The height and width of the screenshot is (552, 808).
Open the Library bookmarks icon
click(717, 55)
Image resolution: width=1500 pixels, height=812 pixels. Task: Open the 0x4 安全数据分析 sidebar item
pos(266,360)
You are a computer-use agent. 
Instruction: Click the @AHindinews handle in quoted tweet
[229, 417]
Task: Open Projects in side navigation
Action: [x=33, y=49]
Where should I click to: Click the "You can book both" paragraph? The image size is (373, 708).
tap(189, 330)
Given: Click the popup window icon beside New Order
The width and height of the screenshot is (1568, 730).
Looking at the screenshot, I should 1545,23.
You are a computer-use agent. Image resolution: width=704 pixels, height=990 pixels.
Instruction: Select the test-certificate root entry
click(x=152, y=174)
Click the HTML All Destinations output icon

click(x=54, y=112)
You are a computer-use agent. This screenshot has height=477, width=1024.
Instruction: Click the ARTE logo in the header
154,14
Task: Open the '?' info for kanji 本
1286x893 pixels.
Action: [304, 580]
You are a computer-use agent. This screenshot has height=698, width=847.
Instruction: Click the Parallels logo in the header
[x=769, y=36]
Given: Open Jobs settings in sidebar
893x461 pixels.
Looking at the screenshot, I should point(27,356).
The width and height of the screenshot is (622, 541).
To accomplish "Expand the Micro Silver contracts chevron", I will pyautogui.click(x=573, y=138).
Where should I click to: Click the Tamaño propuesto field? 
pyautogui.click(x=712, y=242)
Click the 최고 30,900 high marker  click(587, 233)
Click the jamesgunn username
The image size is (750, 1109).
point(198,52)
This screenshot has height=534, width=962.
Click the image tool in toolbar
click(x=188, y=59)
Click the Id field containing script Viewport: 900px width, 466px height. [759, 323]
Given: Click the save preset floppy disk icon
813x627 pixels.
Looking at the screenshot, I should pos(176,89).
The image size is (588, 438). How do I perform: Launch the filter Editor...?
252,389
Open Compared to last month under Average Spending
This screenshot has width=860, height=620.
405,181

_ _ _ _ _

- **WHAT YOU ARE ASKED TO DO**:
Locate each of the lines above that contains the word "field", and copy every one of them in full.

- **RESULT FOR THIS EXERCISE**:
Where should I click to: Click the Tamaño propuesto field? 
Click the Id field containing script Viewport: 900px width, 466px height. [759, 323]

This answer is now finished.